Target position entries
________________________
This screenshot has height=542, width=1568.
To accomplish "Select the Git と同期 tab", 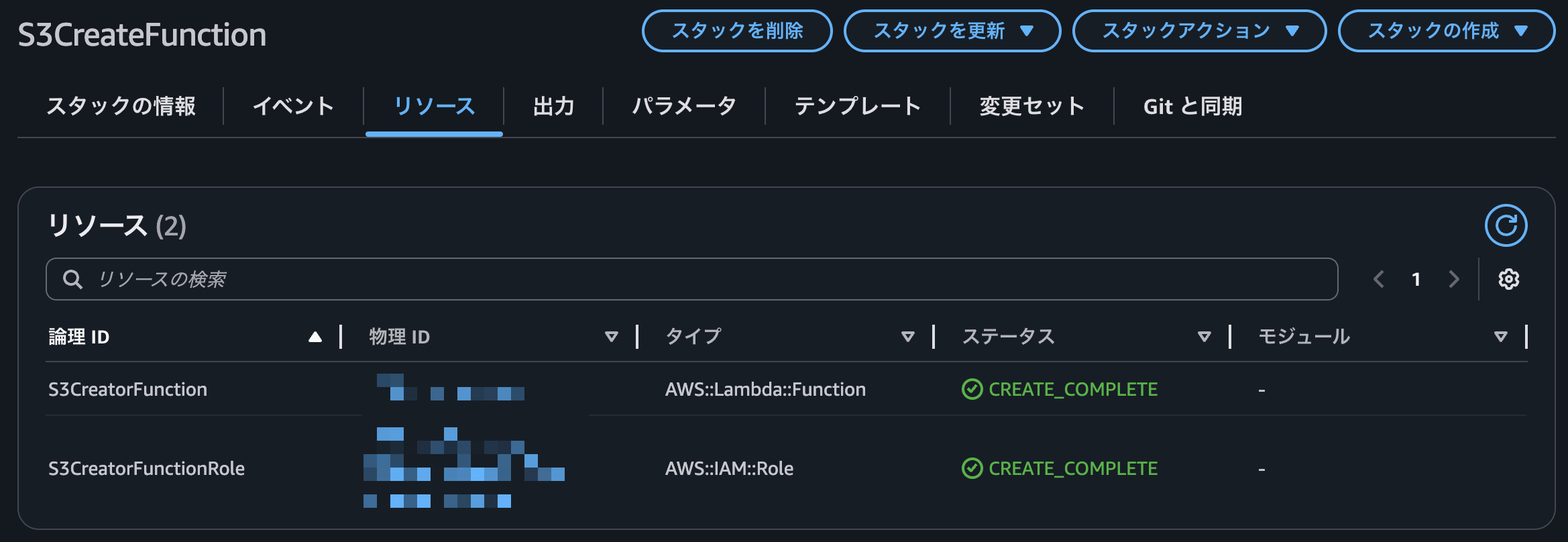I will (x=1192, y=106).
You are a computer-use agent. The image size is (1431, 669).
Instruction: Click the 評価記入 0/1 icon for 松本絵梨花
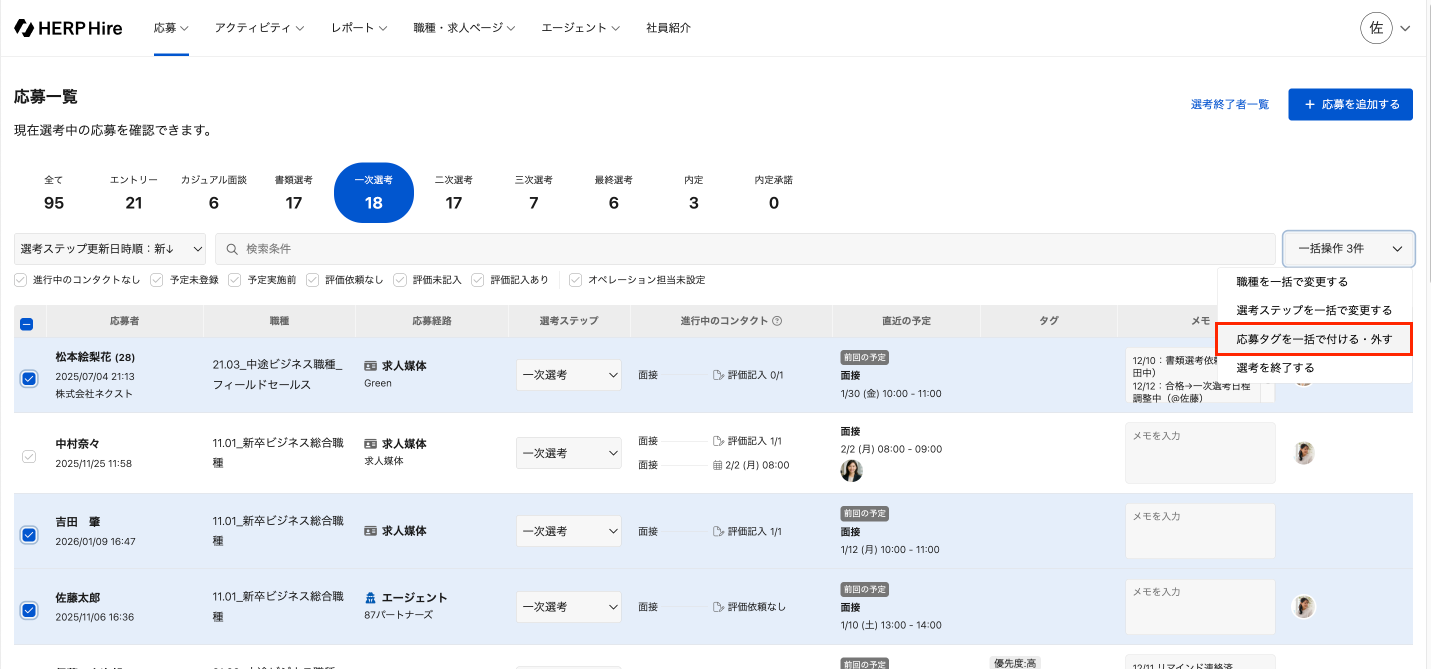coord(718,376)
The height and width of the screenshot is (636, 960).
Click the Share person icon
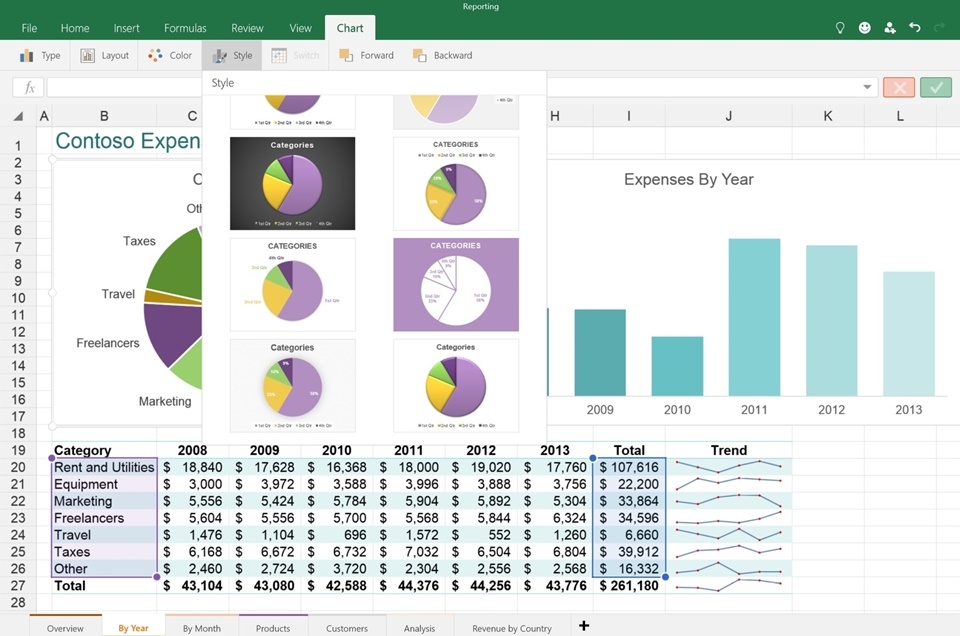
________________________
- **DIRECTION**
Please write out the part of the entries that runs from the line containing "You are a computer-use" through the end of the entries, including both ends. Leave the pictures out of your answer.

- **FINAL RESULT**
You are a computer-use agent. The image size is (1431, 669).
Instruction: Click the 評価記入 0/1 icon for 松本絵梨花
coord(718,376)
The height and width of the screenshot is (636, 960).
Click the Share person icon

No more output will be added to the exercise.